Beweisstandards, Fehlbarkeit und zweifelsfreie Überzeugungen

Gastvortrag am 29.09.2021, 18:00 c.t.

16. September 2021

Gastvortrag von Prof. Dr. Geert Keil (Humboldt-Universität zu Berlin) am Mittwoch, 29.09.2021, 18:00 c.t., HS 1010, KG I, Platz der Universität 3, 79098 Freiburg
– in Kooperation mit dem Institut für Staatswissenschaft & Rechtsphilosophie der Universität Freiburg –

In einem Leiturteil zum Beweismaß hat der BGH 1970 ausgeführt, dass für die richterliche Überzeugung ein »Grad von Gewissheit« gefordert sei, der unterhalb einer »von allen Zweifeln freien Überzeugung« liegen mag, aber über eine bloß »an Sicherheit gren­zen­de Wahrscheinlichkeit« hinausgeht. Ersteres fordere das Beweisrecht nicht, Letzteres reiche nicht aus (BGHZ 53, 245 ff.).
Aus erkenntnistheoretischer Sicht ist klärungsbedürftig, ob in diesen engen Korridor noch ein doxastischer Zustand hin­einpasst.
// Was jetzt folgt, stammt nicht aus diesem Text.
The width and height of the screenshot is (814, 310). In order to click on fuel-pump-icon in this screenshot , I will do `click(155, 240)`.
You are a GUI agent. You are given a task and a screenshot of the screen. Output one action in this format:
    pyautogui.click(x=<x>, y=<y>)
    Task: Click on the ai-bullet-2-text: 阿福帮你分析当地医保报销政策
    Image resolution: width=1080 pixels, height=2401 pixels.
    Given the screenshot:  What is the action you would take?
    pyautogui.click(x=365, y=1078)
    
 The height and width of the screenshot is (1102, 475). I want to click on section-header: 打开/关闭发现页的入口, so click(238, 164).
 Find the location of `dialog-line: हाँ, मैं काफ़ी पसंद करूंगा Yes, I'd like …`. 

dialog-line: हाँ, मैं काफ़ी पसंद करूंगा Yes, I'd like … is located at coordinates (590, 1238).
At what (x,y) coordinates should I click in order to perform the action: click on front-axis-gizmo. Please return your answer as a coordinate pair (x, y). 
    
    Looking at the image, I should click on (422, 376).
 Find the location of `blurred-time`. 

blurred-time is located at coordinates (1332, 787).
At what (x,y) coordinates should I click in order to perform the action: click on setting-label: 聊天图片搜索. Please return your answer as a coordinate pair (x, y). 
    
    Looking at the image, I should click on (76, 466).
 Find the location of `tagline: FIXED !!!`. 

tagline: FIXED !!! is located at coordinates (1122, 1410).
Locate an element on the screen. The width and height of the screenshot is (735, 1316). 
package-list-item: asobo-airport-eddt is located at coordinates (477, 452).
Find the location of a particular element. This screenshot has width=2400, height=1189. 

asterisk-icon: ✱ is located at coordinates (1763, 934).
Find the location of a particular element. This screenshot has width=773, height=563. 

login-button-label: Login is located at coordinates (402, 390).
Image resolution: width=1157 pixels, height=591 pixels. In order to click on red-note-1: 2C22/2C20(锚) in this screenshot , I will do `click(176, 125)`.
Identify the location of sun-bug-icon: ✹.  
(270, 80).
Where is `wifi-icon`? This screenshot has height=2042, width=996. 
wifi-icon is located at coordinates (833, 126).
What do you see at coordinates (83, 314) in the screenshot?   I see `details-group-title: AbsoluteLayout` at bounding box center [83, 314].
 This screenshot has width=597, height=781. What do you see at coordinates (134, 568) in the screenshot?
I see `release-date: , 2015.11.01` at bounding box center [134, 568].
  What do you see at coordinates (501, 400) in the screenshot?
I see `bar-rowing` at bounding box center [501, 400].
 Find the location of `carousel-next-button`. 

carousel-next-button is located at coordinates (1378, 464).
Im BGH-Urteil ist von der »Überzeugung«, der »Wahrheit einer Behauptung« und dem erforderlichen »Grad an Gewissheit«, die Rede, aber der Begriff des Wissens, in dem diese Elemente zusammenfließen und aufeinander bezo­gen werden, wird vermieden. In der Erkenntnistheorie ist umstritten, ob die unaufhebbare menschliche Fehlbarkeit mit der An­nahme zusammenpasst, dass Menschen Wissen erlangen können. Der Vortrag skizziert die Grundzüge eines falli­bi­lis­ti­schen Wissensbegriffs und vergleicht die Heraus­for­derung, einen angemessenen Korridor für das Beweismaß zu spezi­fi­zie­ren, mit der erkenntnistheoretischen Heraus­for­derung, die menschliche Irrtumsanfälligkeit mit dem Wissens­anspruch zu vereinbaren.


Geert Keil ist Professor für Philosophie an der Humboldt-Universität zu Berlin und gegenwärtig Präsident der Gesell­schaft für Analy­ti­sche Philosophie (GAP). Seine jüngste Buchpublikation zur Erkenntnistheorie Wenn ich mich nicht irre. Ein Versuch über die menschliche Fehlbarkeit erschien 2019 im Reclam-Verlag (Stuttgart). Gemeinsam mit Ralf Poscher hat er die Bände Vagueness and Law. Philosophical and Legal Perspectives (Oxford University Press 2016) und Unscharfe Grenzen im Technik- und Umweltrecht (Nomos 2012) herausgegeben.


Der Vortrag wird von einer ausführlichen Powerpoint-Präsentation in englischer Sprache begleitet.